Cumulative 9M PATMI amounted to RM38m, up 137% YoY. After removing RM4m gain on disposal from the Rawang Hospital in 3Q last year, core earnings growth would be even stronger at 223%.
Construction leads the way. Construction revenue soared 109% YoY during the 9M period while EBIT margin expanded from 5.1% to 9.9%. Major contributing jobs were the LRT stations, MACC headquarters and Symphony Hills condos.

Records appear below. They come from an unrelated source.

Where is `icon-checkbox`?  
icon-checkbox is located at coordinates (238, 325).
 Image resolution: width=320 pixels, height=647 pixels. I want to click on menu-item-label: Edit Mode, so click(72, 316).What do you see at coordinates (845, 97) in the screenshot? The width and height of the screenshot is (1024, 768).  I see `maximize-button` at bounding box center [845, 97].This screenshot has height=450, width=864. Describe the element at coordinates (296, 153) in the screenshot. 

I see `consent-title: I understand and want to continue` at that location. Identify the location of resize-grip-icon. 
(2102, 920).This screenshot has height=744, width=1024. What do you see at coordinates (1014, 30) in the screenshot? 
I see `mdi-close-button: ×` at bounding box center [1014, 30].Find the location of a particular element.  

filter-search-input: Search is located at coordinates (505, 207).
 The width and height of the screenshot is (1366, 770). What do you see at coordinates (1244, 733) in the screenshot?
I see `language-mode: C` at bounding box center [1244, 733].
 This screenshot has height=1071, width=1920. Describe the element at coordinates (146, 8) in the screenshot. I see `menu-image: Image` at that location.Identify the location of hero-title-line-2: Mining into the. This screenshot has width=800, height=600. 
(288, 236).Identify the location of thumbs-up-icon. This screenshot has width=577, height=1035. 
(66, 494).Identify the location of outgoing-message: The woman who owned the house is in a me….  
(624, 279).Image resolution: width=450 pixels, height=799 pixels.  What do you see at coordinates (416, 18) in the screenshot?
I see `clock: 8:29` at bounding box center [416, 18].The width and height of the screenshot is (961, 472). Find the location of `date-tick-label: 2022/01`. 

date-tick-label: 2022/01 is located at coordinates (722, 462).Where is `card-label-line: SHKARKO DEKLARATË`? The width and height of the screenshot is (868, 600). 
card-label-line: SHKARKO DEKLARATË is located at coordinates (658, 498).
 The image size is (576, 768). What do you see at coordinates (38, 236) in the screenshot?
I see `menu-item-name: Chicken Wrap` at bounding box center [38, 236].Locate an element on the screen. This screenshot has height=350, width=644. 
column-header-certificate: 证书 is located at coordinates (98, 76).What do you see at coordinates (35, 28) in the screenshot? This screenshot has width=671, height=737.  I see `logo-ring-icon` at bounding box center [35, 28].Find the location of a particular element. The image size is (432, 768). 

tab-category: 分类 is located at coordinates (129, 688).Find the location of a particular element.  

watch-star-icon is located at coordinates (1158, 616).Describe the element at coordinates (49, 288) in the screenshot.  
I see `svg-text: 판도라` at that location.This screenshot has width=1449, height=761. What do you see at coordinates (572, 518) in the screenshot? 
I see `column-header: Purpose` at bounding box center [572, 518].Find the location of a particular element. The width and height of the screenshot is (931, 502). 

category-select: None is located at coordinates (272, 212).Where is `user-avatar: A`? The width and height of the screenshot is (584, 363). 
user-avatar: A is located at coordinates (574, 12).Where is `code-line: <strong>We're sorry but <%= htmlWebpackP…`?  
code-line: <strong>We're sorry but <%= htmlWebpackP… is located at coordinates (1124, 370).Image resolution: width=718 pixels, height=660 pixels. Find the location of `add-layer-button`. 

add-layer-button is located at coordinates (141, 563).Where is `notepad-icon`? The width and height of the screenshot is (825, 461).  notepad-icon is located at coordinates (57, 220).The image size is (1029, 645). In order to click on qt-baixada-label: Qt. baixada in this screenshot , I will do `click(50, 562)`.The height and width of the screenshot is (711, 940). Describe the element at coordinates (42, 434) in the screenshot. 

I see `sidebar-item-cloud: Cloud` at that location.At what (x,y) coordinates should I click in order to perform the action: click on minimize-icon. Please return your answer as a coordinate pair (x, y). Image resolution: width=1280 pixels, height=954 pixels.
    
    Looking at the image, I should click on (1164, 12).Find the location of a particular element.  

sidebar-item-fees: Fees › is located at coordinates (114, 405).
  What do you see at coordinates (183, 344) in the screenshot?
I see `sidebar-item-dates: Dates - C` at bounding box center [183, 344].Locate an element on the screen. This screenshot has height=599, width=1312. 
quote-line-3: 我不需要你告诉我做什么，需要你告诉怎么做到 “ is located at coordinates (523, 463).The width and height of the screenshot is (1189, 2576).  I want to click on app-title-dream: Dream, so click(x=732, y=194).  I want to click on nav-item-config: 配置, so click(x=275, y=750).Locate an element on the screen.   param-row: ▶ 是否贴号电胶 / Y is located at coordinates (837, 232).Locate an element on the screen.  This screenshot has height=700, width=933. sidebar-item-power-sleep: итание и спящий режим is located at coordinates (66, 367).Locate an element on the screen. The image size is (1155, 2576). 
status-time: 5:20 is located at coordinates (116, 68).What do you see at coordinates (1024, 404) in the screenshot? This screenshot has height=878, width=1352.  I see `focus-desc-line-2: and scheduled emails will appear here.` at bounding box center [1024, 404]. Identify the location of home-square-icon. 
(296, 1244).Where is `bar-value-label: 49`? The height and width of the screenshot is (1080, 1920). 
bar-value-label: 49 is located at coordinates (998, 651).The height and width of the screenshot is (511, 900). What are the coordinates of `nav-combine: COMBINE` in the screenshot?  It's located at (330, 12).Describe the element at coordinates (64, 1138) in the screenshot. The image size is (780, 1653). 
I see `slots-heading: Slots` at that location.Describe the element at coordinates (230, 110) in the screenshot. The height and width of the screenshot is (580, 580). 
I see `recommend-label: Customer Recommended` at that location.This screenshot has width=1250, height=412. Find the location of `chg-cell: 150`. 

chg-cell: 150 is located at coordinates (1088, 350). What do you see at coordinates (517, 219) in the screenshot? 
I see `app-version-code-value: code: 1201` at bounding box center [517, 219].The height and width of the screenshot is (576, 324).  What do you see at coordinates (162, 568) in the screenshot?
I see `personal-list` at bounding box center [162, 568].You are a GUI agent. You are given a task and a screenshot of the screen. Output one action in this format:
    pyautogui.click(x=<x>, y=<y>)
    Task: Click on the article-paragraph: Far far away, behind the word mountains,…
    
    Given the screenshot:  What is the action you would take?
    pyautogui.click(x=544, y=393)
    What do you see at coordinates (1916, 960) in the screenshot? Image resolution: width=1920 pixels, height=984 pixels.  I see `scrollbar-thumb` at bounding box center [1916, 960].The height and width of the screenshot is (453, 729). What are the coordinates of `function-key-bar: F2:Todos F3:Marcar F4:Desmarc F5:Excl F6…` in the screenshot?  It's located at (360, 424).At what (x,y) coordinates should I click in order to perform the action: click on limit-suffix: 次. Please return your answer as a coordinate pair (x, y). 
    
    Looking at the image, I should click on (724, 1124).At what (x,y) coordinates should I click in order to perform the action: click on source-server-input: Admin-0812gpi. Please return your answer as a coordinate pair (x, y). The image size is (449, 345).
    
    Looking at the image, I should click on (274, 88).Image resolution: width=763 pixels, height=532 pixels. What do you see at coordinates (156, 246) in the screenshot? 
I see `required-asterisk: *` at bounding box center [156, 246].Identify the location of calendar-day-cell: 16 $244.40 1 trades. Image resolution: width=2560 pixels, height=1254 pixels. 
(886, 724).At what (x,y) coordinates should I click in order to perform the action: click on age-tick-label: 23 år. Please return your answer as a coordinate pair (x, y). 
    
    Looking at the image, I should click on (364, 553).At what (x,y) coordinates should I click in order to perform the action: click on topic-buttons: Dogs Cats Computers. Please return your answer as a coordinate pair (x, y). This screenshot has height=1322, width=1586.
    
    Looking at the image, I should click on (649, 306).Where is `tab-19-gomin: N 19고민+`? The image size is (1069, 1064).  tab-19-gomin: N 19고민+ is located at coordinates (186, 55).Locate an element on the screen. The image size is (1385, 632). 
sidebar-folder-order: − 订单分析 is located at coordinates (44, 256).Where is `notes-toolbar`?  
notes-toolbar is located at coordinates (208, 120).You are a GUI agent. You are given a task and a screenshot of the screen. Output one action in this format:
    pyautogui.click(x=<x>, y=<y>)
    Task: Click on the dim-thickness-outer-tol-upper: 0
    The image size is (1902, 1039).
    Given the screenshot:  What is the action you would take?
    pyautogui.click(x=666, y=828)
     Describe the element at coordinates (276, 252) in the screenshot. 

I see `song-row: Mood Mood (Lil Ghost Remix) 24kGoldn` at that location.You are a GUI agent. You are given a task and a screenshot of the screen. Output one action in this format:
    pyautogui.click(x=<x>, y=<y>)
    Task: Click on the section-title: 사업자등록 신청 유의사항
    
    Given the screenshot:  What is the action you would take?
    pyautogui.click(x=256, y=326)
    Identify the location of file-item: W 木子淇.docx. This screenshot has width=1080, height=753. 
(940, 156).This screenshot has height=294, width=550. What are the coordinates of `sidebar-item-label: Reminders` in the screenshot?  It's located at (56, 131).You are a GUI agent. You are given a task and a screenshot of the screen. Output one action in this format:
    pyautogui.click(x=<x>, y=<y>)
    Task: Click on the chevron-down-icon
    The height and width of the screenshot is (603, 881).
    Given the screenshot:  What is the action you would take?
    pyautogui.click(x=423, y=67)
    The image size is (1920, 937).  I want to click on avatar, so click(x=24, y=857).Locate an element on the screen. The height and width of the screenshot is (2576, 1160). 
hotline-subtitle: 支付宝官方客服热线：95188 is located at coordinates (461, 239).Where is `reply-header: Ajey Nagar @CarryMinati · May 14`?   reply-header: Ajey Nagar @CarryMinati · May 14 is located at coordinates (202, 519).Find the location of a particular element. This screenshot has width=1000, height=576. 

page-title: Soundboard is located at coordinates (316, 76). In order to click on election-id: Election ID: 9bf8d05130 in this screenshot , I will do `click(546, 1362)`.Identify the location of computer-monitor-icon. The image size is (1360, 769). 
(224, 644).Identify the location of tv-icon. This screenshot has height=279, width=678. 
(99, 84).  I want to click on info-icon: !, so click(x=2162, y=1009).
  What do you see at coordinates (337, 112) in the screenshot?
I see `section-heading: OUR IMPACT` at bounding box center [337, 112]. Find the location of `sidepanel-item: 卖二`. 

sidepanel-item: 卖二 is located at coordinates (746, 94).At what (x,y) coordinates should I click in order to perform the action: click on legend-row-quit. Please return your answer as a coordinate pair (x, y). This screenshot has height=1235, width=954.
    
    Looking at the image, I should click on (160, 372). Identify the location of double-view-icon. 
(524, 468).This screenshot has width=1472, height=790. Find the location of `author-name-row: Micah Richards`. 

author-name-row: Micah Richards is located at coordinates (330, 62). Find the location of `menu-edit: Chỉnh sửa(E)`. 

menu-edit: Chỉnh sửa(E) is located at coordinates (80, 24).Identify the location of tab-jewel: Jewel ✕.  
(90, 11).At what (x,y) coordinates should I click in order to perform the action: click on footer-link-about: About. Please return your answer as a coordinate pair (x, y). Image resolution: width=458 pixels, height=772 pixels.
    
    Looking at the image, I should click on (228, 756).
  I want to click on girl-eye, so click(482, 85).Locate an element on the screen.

Strong job wins. Orderbook replenishment stands at RM949m YTD, an all-time high (FY13: RM501m). Its orderbook currently stands at RM1.6bn. This implies a superior cover of 7.2x on FY13 construction revenue, anchoring earnings growth prospects. We were made to understand that another contract (RM200-250m) could be secured by year end.
Wangsa 9 well received. Take up rate for Phase 1 (GDV: RM200m) of Wangsa 9 has hit 64% (80% if bookings included) since its launch last month. Given the encouraging response for Phase 1, Phase 2 (RM200m) will be launched sometime in Dec 14 and Phase 3 (RM250m) in early 2015. We envisage strong take up for Wangsa 9 given (i) strategic location behind Wangsa Walk Mall, (ii) LRT connectivity with the Sri Rampai station 150m away and (iii) close proximity to KL city (7km).